Clinical manifestations and anesthetic management of Kearns-Sayre syndrome: A case report.
- Author:
Hae Mi LEE
1
;
Su Jeong HEO
;
Dae Lim JEE
Author Information
1. Department of Anesthesiology and Pain Medicine, School of Medicine, Yeungnam University, Daegu, Korea. adjee@medical.yeungnam.ac.kr
- Publication Type:Case Report
- Keywords:
General anesthesia;
Kearns-Sayre syndrome;
Mitochondrial disease
- MeSH:
Adolescent;
Anesthesia;
Anesthesia, General;
Heart Block;
Humans;
Kearns-Sayre Syndrome;
Laryngeal Masks;
Methyl Ethers;
Mitochondrial Diseases;
Muscle Relaxation;
Muscles;
Thiopental
- From:Anesthesia and Pain Medicine
2011;6(3):290-293
- CountryRepublic of Korea
- Language:English
-
Abstract:
Kearns-Sayre syndrome (KSS) is a mitochondrial disorder resulting in multi-system dysfunction.

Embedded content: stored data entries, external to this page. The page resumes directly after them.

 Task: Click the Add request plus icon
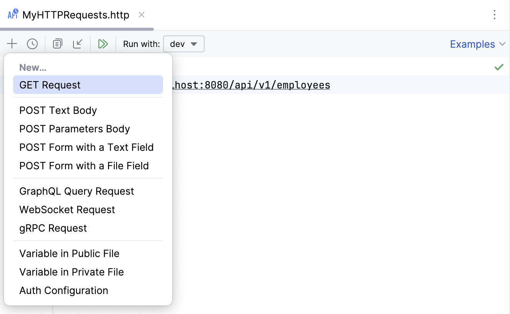[12, 43]

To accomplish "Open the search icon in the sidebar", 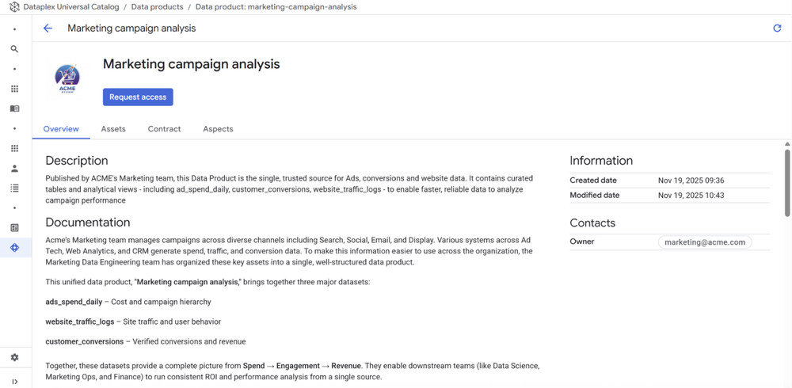I will pos(14,49).
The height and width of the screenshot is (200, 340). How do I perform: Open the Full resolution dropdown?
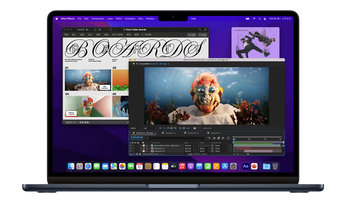[x=150, y=128]
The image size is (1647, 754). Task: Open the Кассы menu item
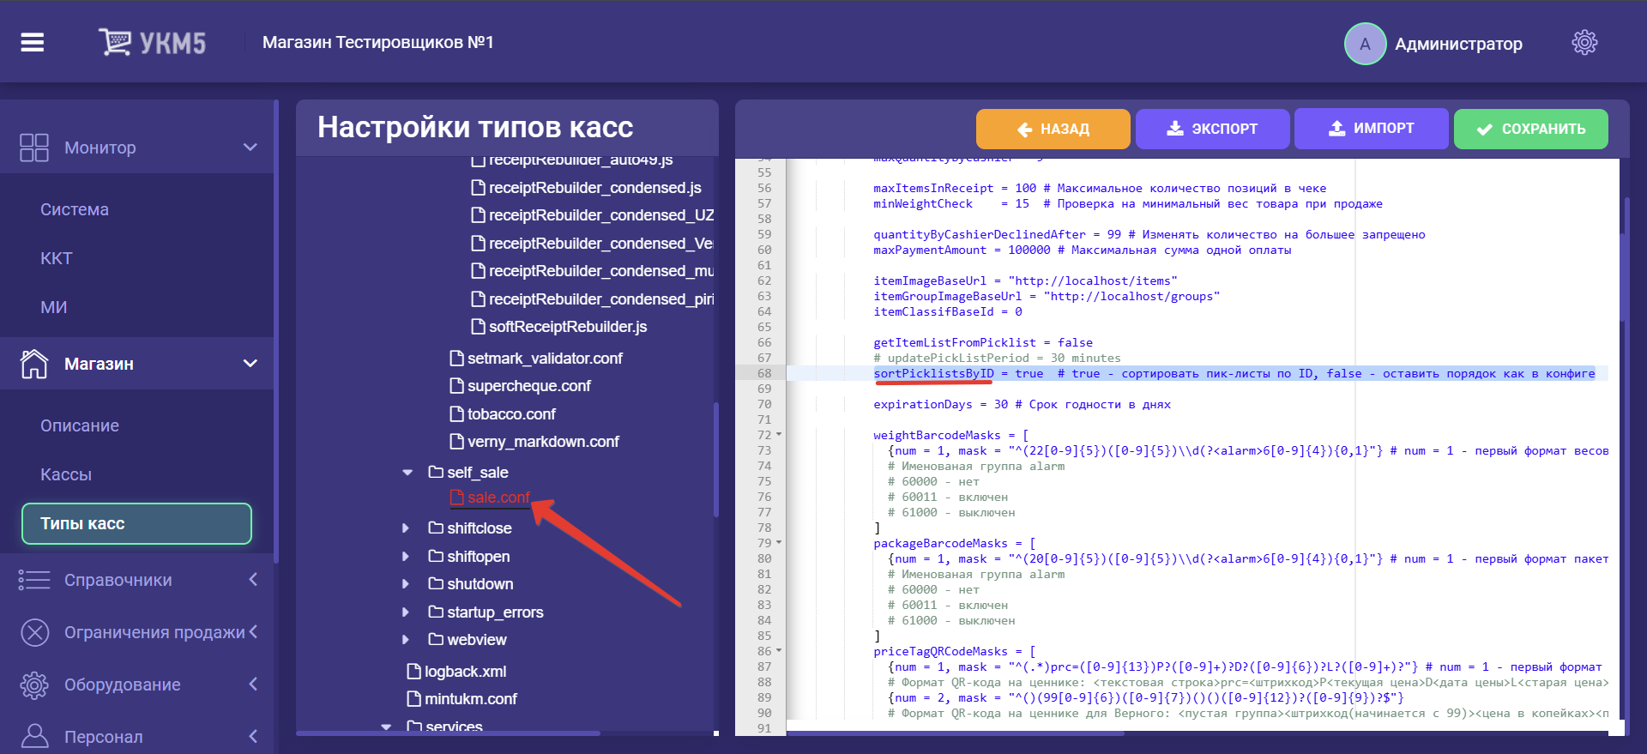(66, 474)
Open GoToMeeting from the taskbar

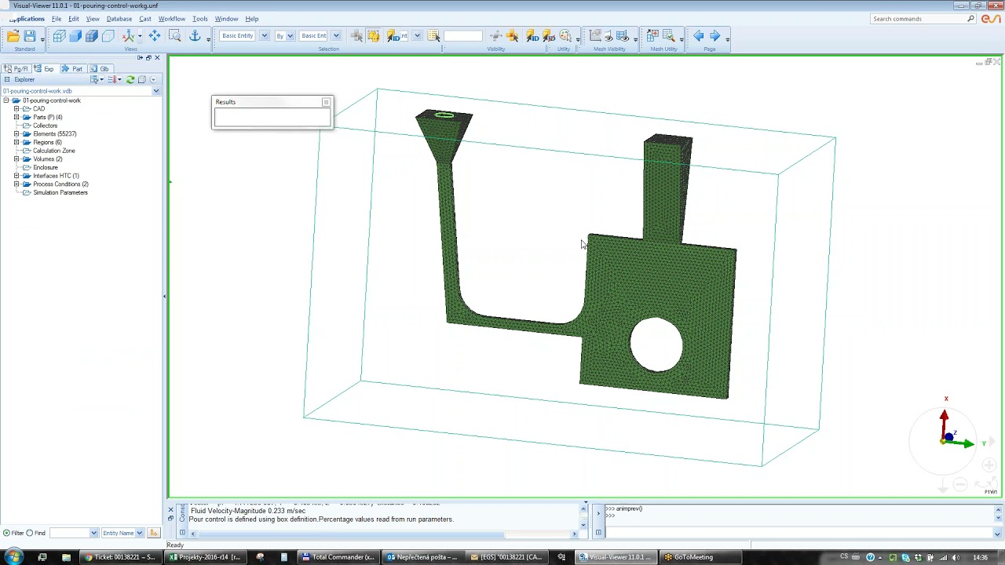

A 14-year-old boy with KSS underwent external levator muscle resection for correction of ptosis. There were no abnormalities on the pre-operative evaluation, except for low-grade heart block and ocular problems. General anesthesia was conducted with a minimum dose of thiopental sodium and sevoflurane under close monitoring, and a laryngeal mask was inserted without muscle relaxation. The surgery was uneventful; however, a careful approach was required during anesthesia because life-threatening complications may occur in patients with KSS.